И не далее как сегодня за литургией мы слышали в очередной раз рассказанную в Евангелии от Луки историю об иерихонском слепце, который как раз исполнил на деле то, о чем мы сейчас говорим. Он стал вопиять: “Иисусе, Сыне Давидов, помилуй мя!” — чтобы Господь его исцелил; но все окружающие стали говорить ему, чтобы он этого не делал, — не потому, чтобы они плохо относились к этому слепцу или к Самому Иисусу, но потому, что они считали, что это все как-то странно, что так никто вокруг не делает, а этот слепец нарушает общественное спокойствие. И вот, для того, чтобы нам спастись, нам надо начать делать то, чего вокруг никто не делает, и что, когда мы начинаем это делать, вызывает непонимание у окружающих, которые, если могут, всеми доступными способами, не только такими вежливыми, как в случае иерихонского слепца, но и достаточно грубыми, стараются нас остановить.
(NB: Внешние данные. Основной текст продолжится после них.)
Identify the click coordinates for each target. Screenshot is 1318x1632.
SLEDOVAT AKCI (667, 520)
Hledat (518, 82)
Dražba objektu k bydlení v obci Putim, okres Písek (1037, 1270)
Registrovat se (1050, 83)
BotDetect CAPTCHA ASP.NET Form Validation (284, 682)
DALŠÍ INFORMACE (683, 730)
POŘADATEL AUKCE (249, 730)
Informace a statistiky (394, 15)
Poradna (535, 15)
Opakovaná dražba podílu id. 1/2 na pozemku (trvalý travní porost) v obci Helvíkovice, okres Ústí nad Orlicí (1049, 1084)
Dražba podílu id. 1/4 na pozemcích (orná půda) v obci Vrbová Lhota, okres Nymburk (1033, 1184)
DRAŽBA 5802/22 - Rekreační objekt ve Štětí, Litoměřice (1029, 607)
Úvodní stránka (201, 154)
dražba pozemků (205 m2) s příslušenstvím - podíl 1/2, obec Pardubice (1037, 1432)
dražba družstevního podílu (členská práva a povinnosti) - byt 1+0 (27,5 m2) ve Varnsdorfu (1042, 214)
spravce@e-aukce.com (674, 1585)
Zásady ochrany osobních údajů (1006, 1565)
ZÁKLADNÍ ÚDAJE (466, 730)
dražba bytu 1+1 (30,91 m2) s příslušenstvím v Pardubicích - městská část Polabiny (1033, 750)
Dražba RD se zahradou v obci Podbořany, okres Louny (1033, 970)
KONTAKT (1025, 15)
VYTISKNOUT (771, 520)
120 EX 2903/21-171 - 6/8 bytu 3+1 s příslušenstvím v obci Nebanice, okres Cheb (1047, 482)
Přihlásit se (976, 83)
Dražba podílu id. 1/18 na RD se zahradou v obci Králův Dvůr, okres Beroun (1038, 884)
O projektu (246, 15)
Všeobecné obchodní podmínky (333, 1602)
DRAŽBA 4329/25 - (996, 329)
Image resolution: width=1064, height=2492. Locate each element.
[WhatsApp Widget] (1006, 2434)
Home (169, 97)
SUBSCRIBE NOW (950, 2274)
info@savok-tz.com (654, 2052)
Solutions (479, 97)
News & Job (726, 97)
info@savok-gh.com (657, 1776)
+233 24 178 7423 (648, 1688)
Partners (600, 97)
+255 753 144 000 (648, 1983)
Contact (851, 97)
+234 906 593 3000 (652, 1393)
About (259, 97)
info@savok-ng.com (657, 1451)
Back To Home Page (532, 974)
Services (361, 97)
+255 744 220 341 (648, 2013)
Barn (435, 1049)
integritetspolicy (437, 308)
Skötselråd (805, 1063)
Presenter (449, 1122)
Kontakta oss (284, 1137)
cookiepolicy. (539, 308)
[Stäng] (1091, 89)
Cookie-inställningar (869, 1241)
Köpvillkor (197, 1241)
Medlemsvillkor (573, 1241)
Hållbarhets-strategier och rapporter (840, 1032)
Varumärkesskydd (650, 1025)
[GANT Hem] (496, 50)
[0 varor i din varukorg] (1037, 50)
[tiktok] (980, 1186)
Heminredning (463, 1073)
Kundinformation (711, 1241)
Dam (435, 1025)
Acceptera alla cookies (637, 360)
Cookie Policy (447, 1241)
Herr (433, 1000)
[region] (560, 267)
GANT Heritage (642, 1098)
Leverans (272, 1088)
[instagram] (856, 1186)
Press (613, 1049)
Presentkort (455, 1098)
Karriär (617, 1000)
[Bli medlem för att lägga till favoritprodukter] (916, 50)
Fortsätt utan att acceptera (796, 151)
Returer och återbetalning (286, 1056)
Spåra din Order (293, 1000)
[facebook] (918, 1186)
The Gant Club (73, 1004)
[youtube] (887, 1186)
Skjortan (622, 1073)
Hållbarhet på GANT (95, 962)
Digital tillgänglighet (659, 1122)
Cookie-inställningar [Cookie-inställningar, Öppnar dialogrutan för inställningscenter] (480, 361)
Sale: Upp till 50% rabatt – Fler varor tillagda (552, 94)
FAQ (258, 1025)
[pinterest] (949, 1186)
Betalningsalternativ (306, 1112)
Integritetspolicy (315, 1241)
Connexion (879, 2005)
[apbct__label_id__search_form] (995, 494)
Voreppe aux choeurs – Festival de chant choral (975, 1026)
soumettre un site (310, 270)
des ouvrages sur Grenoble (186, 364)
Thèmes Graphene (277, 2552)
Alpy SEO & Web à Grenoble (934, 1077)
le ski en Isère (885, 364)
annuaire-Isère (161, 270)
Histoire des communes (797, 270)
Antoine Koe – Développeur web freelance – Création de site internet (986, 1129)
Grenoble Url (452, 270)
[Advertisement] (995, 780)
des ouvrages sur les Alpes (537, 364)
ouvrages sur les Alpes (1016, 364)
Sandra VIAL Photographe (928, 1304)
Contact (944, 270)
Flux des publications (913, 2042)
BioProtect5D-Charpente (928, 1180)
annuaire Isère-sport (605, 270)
Но мы не должны обращать на это внимания, даже если те, кто старается нас остановить, — тоже единоверные нам истинно-православные христиане. Потому что по неведению и грехам верующих людей диавол, конечно, действует и через них, и никто, кроме людей бесстрастных, не может противиться этому действию. Потому мы не должны бояться поступать так, как не поступает никто, и наоборот, мы должны бояться делать так, как все. Потому что если что-то делают все, то уже одно это как-то подозрительно и, скорее всего, неправильно. А если мы некоторое время поживем, поступая не так, как все, мы окажемся изолированными от мира как бы такой стеной непонимания или, точнее, ложного понимания. Потому что даже если нам удастся отчасти избежать каких-то открытых конфликтов (а полностью это не удастся, потому что они все равно будут), мы будем внутренне чувствовать конфликт, сознавая, что мы окружены людьми, которые никогда не смогут нас понять. И это даже хорошо, что они нас не понимают, потому что если бы они нас поняли, вполне возможно, что отношения с ними были бы еще хуже.
И вот, конечно, человек, который хочет жить не с людьми, а с Богом, должен на это решиться и это переносить. А человек, который тоже, вроде бы, хочет жить с Богом, но при этом жизнь с людьми для него на практике важнее, на это никогда не решается и никогда не может это переносить, и даже если как-то пробует жить такой жизнью, то потом все равно отступает, потому что именно одиночество труднее всего переносить человеку. Но именно в перенесении такого одиночества стяжевается наше спасение. Это та внутренняя пустыня, которая нужна всем. Именно через внутреннее одиночество мы приходим к тому, что обретаем Царствие Небесное, где каждый из нас оказывается настолько же соединен с другими, с теми, кто попадет в Царствие Небесное, насколько Лица Святой Троицы имеют общение между собой: как Сын во Отце и Отец в Сыне, так и люди в Царствии Небесном будут иметь общение друг с другом. А те, кто, наоборот, стремится быть в этой жизни вместе с толпой, с людьми, они не попадают в Царствие Небесное и, оказавшись в аду, пребывают вечно в страшном и абсолютном отчуждении друг от друга, в вечном одиночестве, которое получают те, кто отделил сам себя от спасаемых и вообще от человеческой природы. Потому что те, кто не спасутся, оказываются вне полноты человеческой природы. И вот, получается, тот, кто боялся остаться один, как раз и остается в одиночестве; а тот, кто не боялся одиночества, получают общение со всеми святыми. Воистину, как говорит пословица, “кто чего боится, то с тем и случится”. Господь да подаст нам быть со святыми и не быть с теми, кто делал, как все. Аминь.